Puerto Rico is fighting against its creditors, well, negotiating with them and trying to get the best deal it can on paying back its over $72 billion dollars in debt. Some of this fight is public. The island’s governor has announced that Puerto Rico can’t pay it all back ( some disagree ), at least not as it’s currently structured, and that that both taxpayers and creditors will have to make sacrifices. Representatives of hedge funds holding Puerto Rico’s debt have sat down for negotiations. Some of the fight is being waged behind closed doors. Only some of the hedge funds holding Puerto Rico’s debt, including so-called “vulture” lenders, are publically named. It’s not just one loan; the debt is scattered across a number of lenders and Puerto Rican institutions.
Puerto Rico is not making payments on some loans. Last week, Puerto Rico’s Public Finance Corp. failed to pay its creditors, driving that that part of Puerto Rico’s debt toward default. Puerto Rico’s negotiators playing “hard to get” with it’s borrowers on other loans, trying to force deeper concessions. On Thursday, indebted Puerto Rico power utility Prepa rejected a debt restructuring program from its bond holders. As an army of lawyers an army of economists negotiate with mainland bondholders, it appears that Puerto Rico is going to war against its creditors, trying to force the best terms that it possibly can.

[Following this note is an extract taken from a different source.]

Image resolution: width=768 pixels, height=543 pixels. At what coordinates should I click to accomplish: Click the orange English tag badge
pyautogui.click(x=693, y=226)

Puerto Rico Has Some Bullets In Its Gun
To understand how Puerto Rico can negotiate with their creditors, we spoke with David Lemke of Waller, a Tennessee-based law firm that reached out to the Latin Times. Lemke knows what these negotiations are like. He represented trustees for holders of water and sewer bonds during Detroit’s bankruptcy in 2013, the largest municipal bankruptcy filing in history. Lemke says that his interest in Puerto Rico is purely academic; according to him neither him nor his firm represent any Puerto Rico bondholders as of press time. Lemke noted how much power Puerto Rico actually has in its negotiations.
Latin Times: Puerto Rico is lobbying congress for a bill that would allow it the same bankruptcy rights as states (it’s a territory). Would that solve the debt crisis?
David Lemke: If the bill that is currently pending is passed, it will permit the Commonwealth of Puerto Rico to authorize its municipalities and public corporations to seek relief under Chapter 9. The legislation will not, however, authorize the Commonwealth itself to file Chapter 9. Therefore, if Congress passes the law, Puerto Rico will not be able to use Chapter 9 to restructure any of its direct obligations, such as its General Obligation (GO) bonds.
LT: Assuming the bill passes, what else can Puerto Rico do?
DL: Puerto Rico, still has some bullets in its gun. First, it may have the practical reality that you can’t squeeze blood from a turnip. If it cannot increase revenues or reduce expenses, then creditors may not have much choice but to accept some kind of compromise.
LT: Puerto Rico’s bondholders can’t pull up in a truck and just repossess the islands assets…
DL: No, not really. Another “bullet” Puerto Rico has the threat of simply not paying and allowing the creditors to seek their remedies. There is a degree of uncertainty over what the creditors can do if Puerto Rico or one of its municipalities or public corporations stops paying. Those creditors who have revenue bonds (e.g., bonds specifically backed by pledged revenues) may have an easier time collecting on their claims.
LT: Did Puerto Rico just fire that “bullet” When the Public Finance Corp. missed a payment?
DL: Maybe, yes. It could be the beginning of the “we’re-just-not-going-to-pay-you” tactic. The deadline for an actual payment default is Aug. 1, and it doesn’t look like they can authorize payment with the legislature out of session until well past that date.
LT: But that’s just one part of a bunch of different corporations and debts. Can Puerto Rico create a policy of nonpayment? What would it look like?
DL: Puerto Rico could actually pass a law to provide from a temporary moratorium. It’s not a clear legal path, but there’s precedent and [favorable] some case law.